The collected data were sent to Innovision ApS, where the algorithm was used to extrapolate LCI values. Thereafter, raw data and the extrapolated values were sent to the COPSAC clinic, where the statistical analysis was performed, and the results were interpreted. Analysis was focused on two prediction points doubling (t5%) and quadrupling (t10%) the standard finish point of the trial (2.5% of the initial tracer gas concentration).

Predictor Algorithm

The algorithm was designed to predict the LCI and FRC at 2.5% (1/40) of the starting concentration at prediction points between 10 and 4% of the starting concentration. The washout part of SF6 was first normalized to an even breathing tidal volume using the phase three slope of the SF6. Then, a best-fit-curve through the last nine end-tidal values was extrapolated to the normal 2.5%, and the estimated expired cumulated volume (VCE) was found. A similar best-fit-curve was done on the SF6 volume of each breath and by extrapolating to the estimated VCE the total volume of expired SF6 was estimated, and the FRC was determined. Finally, the predicted LCI was calculated as the estimated VCE divided by the estimated FRC.

Statistics

A predefined acceptability criterion was made for MBW trials in the same subject: (FRCx − FRCmean)/FRCmean <4.8%, which is in agreement with the most narrow acceptability criterion of ERS/ATS consensus statement (3). If all trials from an individual varied >4.8%, the individual was excluded.

LCIe is defined as the difference between LCINew and LCIOrg (LCINew − LCIOrg). ST is defined by the difference between the original WoT and the time at prediction. The HPL is the numerical value of LCIe plus 2 SD. The ratio ST/HPL is calculated by dividing saved time with HPL. It is used to find the optimal prediction point regarding the amount of saved time in relation to the size of the error obtained when using the algorithm.

Individual CV was calculated by the SD of all trials of the individual divided by the mean. A median CV and IQR were calculated for LCIOrg, FRC, LCINew5, and LCINew10, as the values were not normally distributed.

Measurements of LCIe and ST were analyzed using a mixed model with the individual as a random effect in order to take account of the repeated measurements on the same individual. Mean values for LCIe and ST were calculated as the overall estimate of the intercept in this model. These were compared to the mean LCI and mean WoT to calculate the percentage deviation and reduction. For the LCIe, SDs of the individual observations were calculated by summing up between- and within-individual variance using mixed model estimates. Prediction limits were defined as the 95% confidence limits on the individual observations calculated using the SD for individual observations. For saved time, SE of the mean saved time is provided by estimating the SE of the intercept in the mixed model.
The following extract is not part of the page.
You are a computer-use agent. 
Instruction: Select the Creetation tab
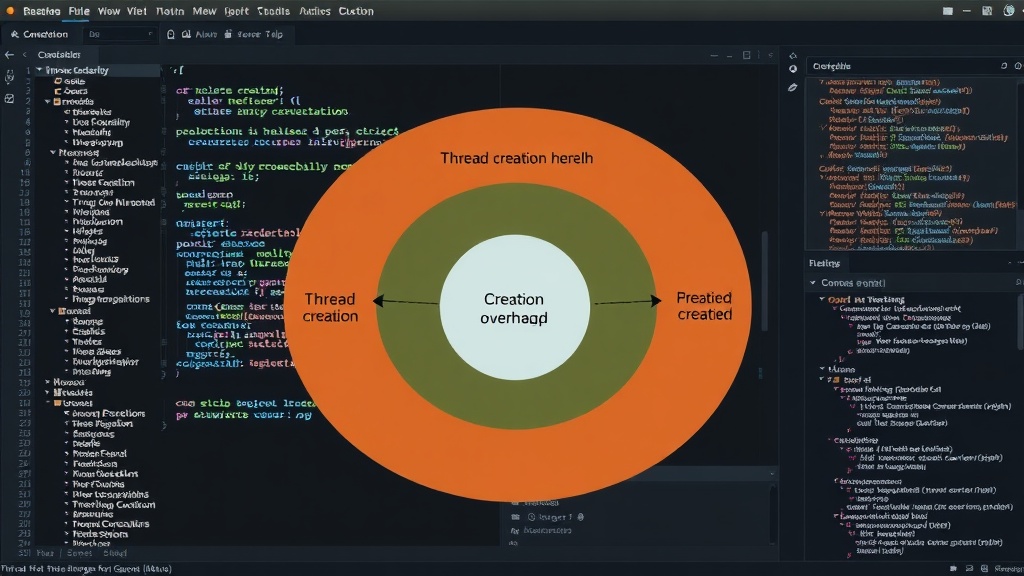[x=39, y=34]
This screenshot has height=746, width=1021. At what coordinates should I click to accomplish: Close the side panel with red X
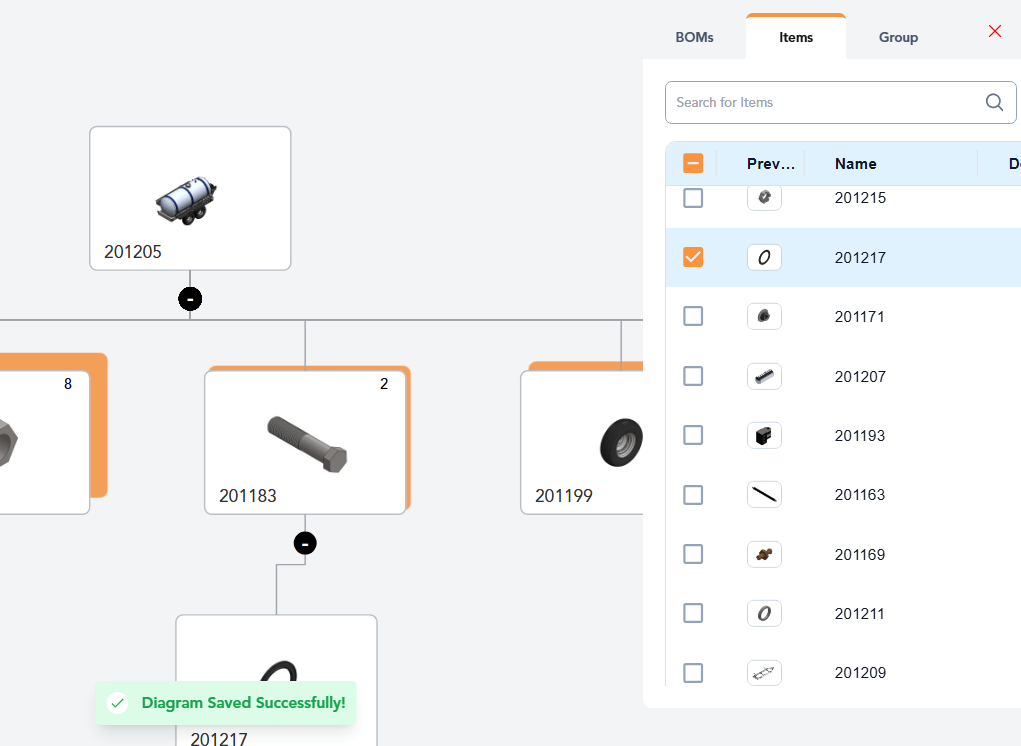click(995, 31)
Prediction at t5% and t10% were chosen for further analyses as the concentrations are two and four times the concentration at the end of a conventional test (1/40 of the starting concentration), respectively.

Prediction point-dependent LCIe was assessed using plots showing mean and upper and lower prediction limits. Prediction point-dependent saved time was compared to LCIe. Agreement between LCIOrg and LCINew, thus the LCIe, was assessed using Bland–Altman plots in t5% and t10% with limits of agreement (mean ± 2SD) shown as dotted lines (14).
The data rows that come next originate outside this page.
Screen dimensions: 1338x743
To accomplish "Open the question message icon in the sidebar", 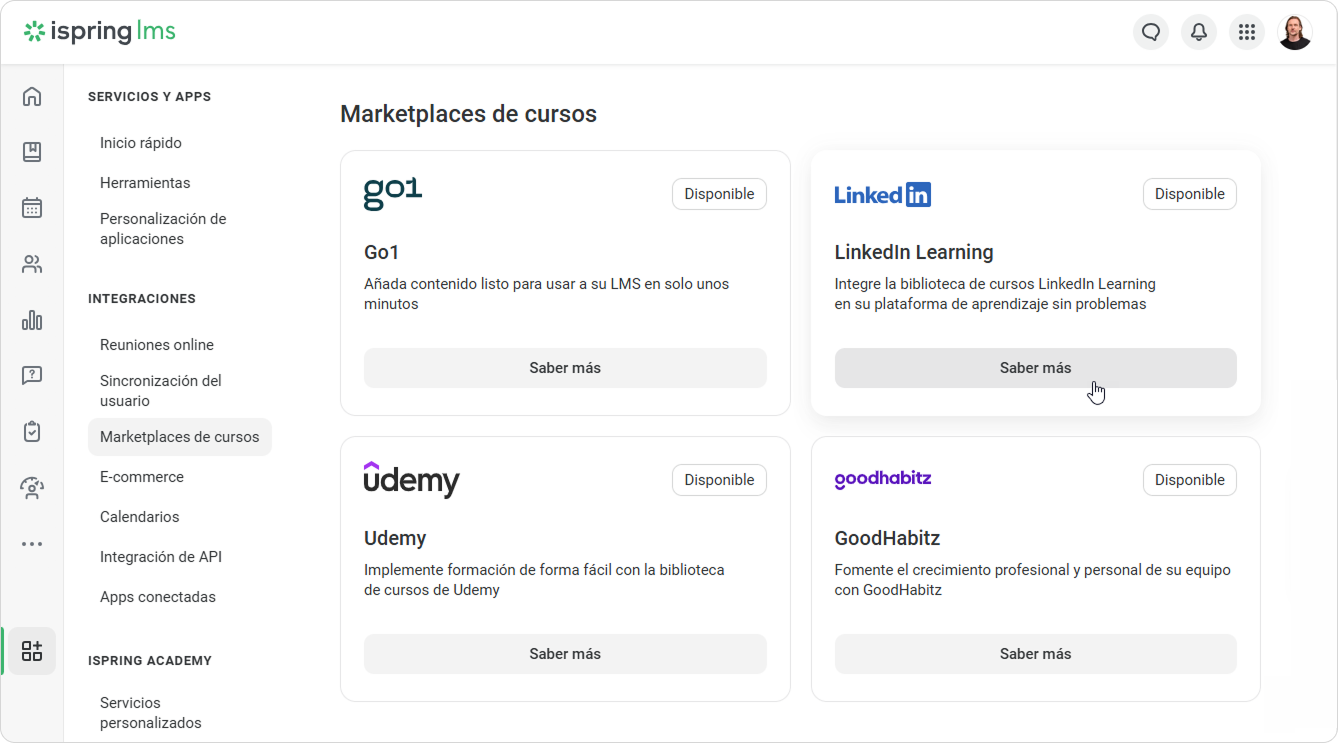I will click(x=32, y=376).
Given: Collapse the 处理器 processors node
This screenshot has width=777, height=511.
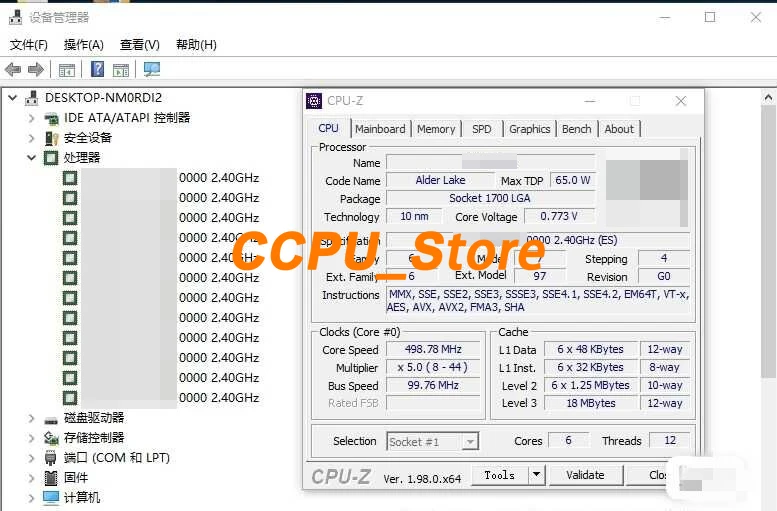Looking at the screenshot, I should point(31,158).
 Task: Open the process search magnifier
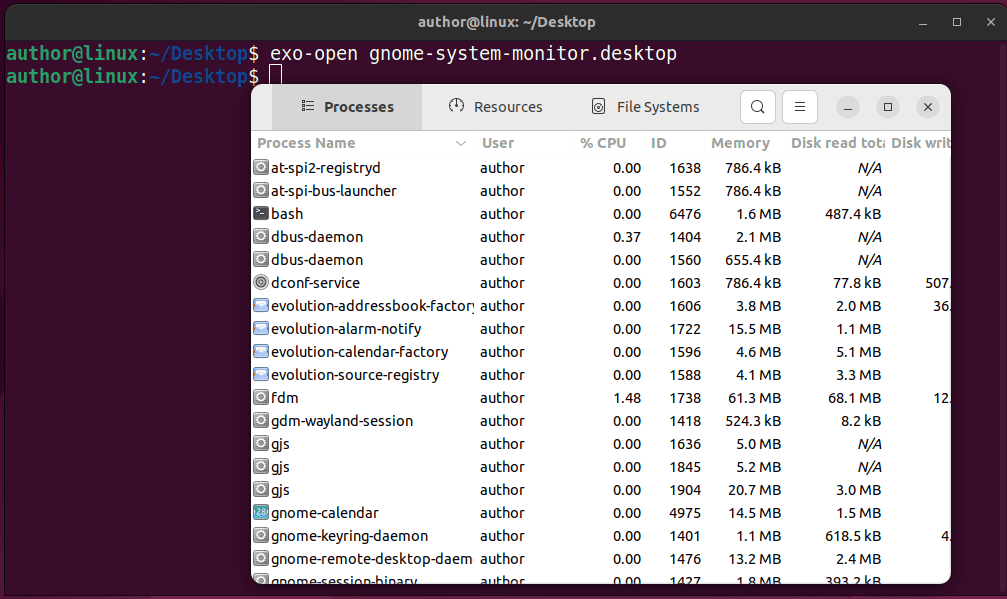point(757,107)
All statistics on algorithm data were carried out using SAS version 9.3 and SAS Enterprise Guide 5.1 version 5.100.0.12019 (SAS, Cary, NC) at the COPSAC clinic.

Ethics

The Copenhagen Ethics Committee (KF 01-289/96) and The Danish Data Protection Agency (2008-41-2434) approved the study, and informed consent was obtained from both parents at enrollment.
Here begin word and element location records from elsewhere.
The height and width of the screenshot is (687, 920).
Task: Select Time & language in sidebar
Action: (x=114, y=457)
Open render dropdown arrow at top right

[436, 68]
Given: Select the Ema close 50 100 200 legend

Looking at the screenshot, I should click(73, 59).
Statement of Financial Support

COPSAC is funded by private and public research funds all listed on www.copsac.com. The Lundbeck Foundation, Copenhagen, Denmark; Danish State Budget, Copenhagen, Denmark; Danish Council for Strategic Research, Copenhagen, Denmark; The Danish Council for Independent Research, Copenhagen, Denmark; and The Capital Region Research Foundation, Hillerød, Denmark, have provided core support for COPSAC. The funding agencies did not have any influence on study design, data collection, data analysis, decision to publish, or preparation of the manuscript.

Disclosure

The authors declare no conflict of interests.